Pour son premier long métrage, l’admirable comédienne palestinienne Hiam Abbass s’est lancée dans la réalisation d’un film choral sur une réunion de famille. Impossible de ne pas parler de conflit dans cette partie du globe : le Nord d’Israël où restent quelques villages palestiniens, un monde torturé qui pose des problèmes d’identité depuis 1948. Tout est lié à ce qui se passe de l’autre côté de la frontière. Lors d’un mariage, une guerre éclate entre Israël et le Liban, les bombes tombent si près que la fête est interrompue.
Les spectateurs ont d’abord suivi l’histoire individuelle de chaque membre de la famille où le père domine. Malade, se sachant condamné, il regarde avec amertume les déchirements parmi ses héritiers et essaie de mettre de l’ordre dans les rivalités entre les frères. L’un a des problèmes de trésorerie pour son entreprise et lorgne sur l’héritage, un autre, stérile, restera sans descendance et donc sans transmission, un troisième, avocat, cherche à se hisser en se présentant aux élections municipales, au risque de devoir collaborer avec Israël... Les malentendus le disputent parfois à l’amertume et aux rancoeurs. Les femmes sont plus fortes, plus dignes, plus complices surtout : la soeur aînée devenue la mère de tous et la benjamine (Hafsia Hersi) qui représente l’indépendance, d’autant plus qu’elle aime un étranger, un Anglais. C’est ce qui va nouer le drame. S’inspirant de sa propre histoire familiale - sans que le film soit réellement autobiographique - Hiam Abbass s’est identifiée à ce personnage. Elle s’est à elle-même octroyée le rôle ingrat de l’épouse d’un des fils, conservatrice, aigrie, prête à reproduire à l’infini les interdits et les contraintes de la société étouffante que la plus jeune rejette et qu’elle finira par fuir, avec une lucidité désabusée.

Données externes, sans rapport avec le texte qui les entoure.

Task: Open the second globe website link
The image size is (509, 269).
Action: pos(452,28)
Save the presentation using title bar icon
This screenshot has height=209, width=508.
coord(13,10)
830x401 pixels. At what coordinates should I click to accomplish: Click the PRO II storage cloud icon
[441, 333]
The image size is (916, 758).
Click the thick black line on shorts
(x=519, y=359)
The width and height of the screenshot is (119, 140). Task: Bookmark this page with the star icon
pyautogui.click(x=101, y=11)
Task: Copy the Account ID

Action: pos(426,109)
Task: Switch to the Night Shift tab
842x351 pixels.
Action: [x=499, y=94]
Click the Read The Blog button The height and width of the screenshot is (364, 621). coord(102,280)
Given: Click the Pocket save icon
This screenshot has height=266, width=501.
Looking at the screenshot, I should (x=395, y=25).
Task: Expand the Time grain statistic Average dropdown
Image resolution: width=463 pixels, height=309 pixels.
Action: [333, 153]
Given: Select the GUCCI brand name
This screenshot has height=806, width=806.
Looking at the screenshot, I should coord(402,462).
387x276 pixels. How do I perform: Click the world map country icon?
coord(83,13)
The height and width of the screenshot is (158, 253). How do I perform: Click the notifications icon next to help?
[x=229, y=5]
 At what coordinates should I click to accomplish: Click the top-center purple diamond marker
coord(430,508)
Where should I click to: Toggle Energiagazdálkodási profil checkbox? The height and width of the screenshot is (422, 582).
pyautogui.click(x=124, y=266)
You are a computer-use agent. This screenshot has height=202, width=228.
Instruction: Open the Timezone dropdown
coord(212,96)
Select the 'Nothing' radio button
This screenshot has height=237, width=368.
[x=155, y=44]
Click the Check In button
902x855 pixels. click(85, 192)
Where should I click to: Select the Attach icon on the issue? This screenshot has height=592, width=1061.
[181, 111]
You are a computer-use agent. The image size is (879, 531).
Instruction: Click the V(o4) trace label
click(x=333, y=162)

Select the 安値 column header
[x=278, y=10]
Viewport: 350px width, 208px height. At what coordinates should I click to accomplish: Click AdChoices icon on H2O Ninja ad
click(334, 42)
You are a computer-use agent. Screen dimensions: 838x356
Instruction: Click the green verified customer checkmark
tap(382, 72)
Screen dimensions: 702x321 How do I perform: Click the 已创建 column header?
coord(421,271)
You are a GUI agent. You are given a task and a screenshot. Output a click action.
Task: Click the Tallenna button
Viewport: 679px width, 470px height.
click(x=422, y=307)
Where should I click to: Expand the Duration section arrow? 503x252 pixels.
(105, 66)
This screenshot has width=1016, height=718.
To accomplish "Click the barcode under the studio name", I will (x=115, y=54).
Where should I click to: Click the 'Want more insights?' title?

Hiam Abbass fait preuve d’une grande maîtrise dans sa direction d’acteurs. Mais, voulant trop en dire, comme souvent dans un premier film, chaque personnage semble stéréotypé ou emblématique des malheurs de cette région exposée sur tous les plans : histoire, territoire, culture, religion.... Le film a été tourné dans le village du Nord de la Galilée où la réalisatrice a grandi, et dans les environs : des paysages magnifiques, avec des lumières de soleil rasant et une beauté sereine, contredite par le bruit des explosions et le vrombissement continuel des avions et des hélicoptères qui surveillent sans cesse la région, hantant la tête des habitants. La bande son, très importante, illustre la tension constante de l’Histoire qui vient s’ajouter à celles des histoires de famille.